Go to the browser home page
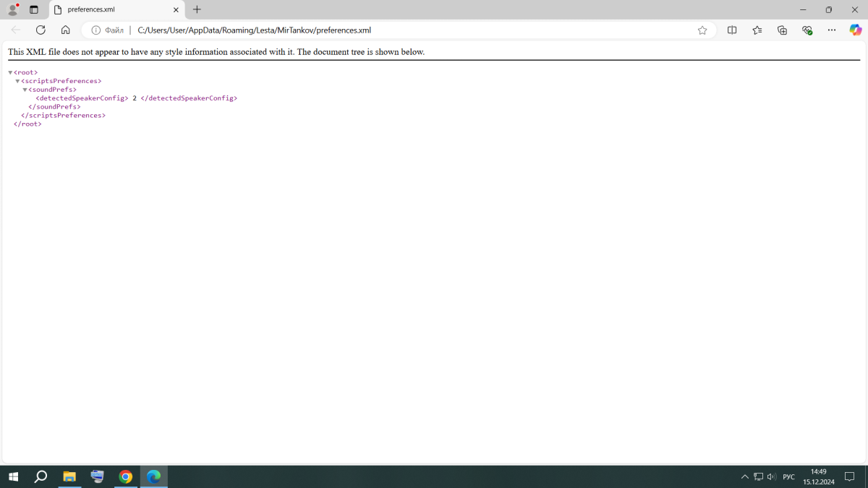 tap(65, 30)
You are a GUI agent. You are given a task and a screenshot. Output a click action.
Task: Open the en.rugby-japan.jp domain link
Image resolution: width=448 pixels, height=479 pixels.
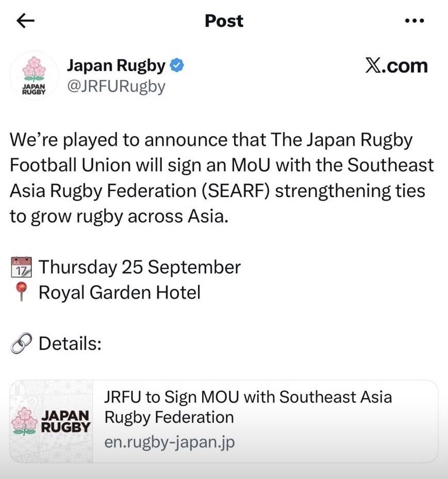pyautogui.click(x=170, y=442)
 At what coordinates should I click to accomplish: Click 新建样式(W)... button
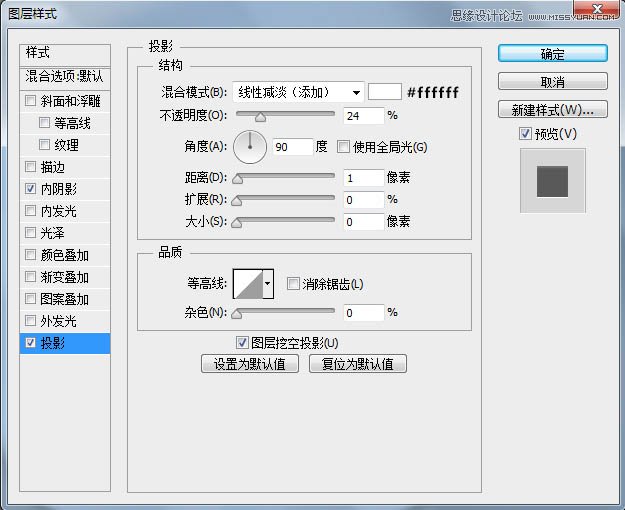(552, 109)
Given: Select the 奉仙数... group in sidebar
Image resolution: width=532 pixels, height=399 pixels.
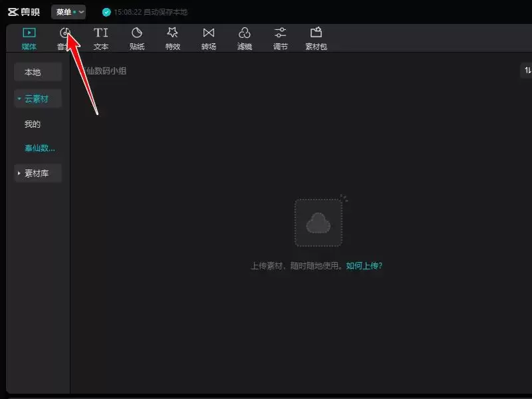Looking at the screenshot, I should click(x=39, y=148).
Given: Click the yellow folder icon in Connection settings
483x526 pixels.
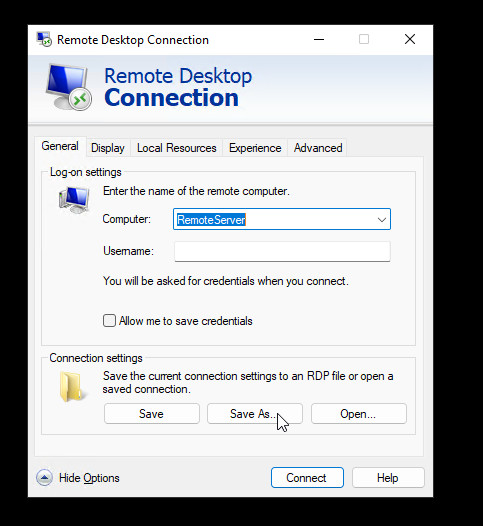Looking at the screenshot, I should pyautogui.click(x=71, y=386).
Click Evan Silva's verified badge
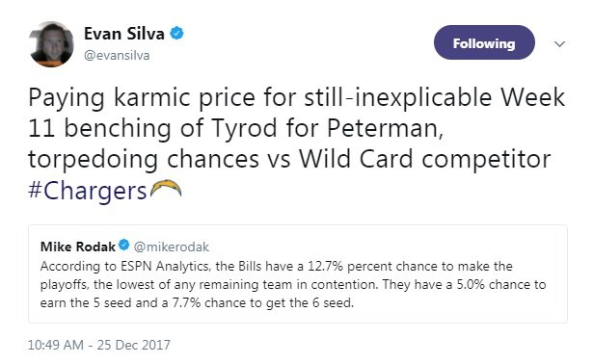This screenshot has height=364, width=593. click(176, 34)

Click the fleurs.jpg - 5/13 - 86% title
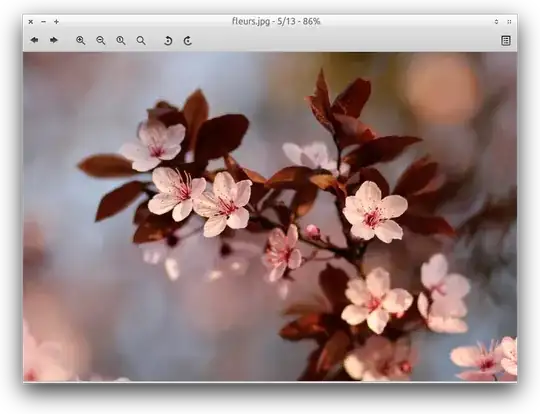(276, 21)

**Problem to work on**
Starting at the line that contains "You are a GUI", reproduce exactly and only the lines through the end of the entries above, with the pictures excluded.

**Result**
You are a GUI agent. You are given a task and a screenshot. Output a click action.
Task: Open the en.rugby-japan.jp domain link
Image resolution: width=448 pixels, height=479 pixels.
pyautogui.click(x=170, y=442)
 At what coordinates should I click to accomplish: Click 新建样式(W)... button
(552, 109)
Given: Select the 奉仙数... group in sidebar
Image resolution: width=532 pixels, height=399 pixels.
Looking at the screenshot, I should click(x=39, y=148).
Given: Click the yellow folder icon in Connection settings
483x526 pixels.
Looking at the screenshot, I should pyautogui.click(x=71, y=386).
Click Evan Silva's verified badge
This screenshot has height=364, width=593. click(176, 34)

Click the fleurs.jpg - 5/13 - 86% title
(276, 21)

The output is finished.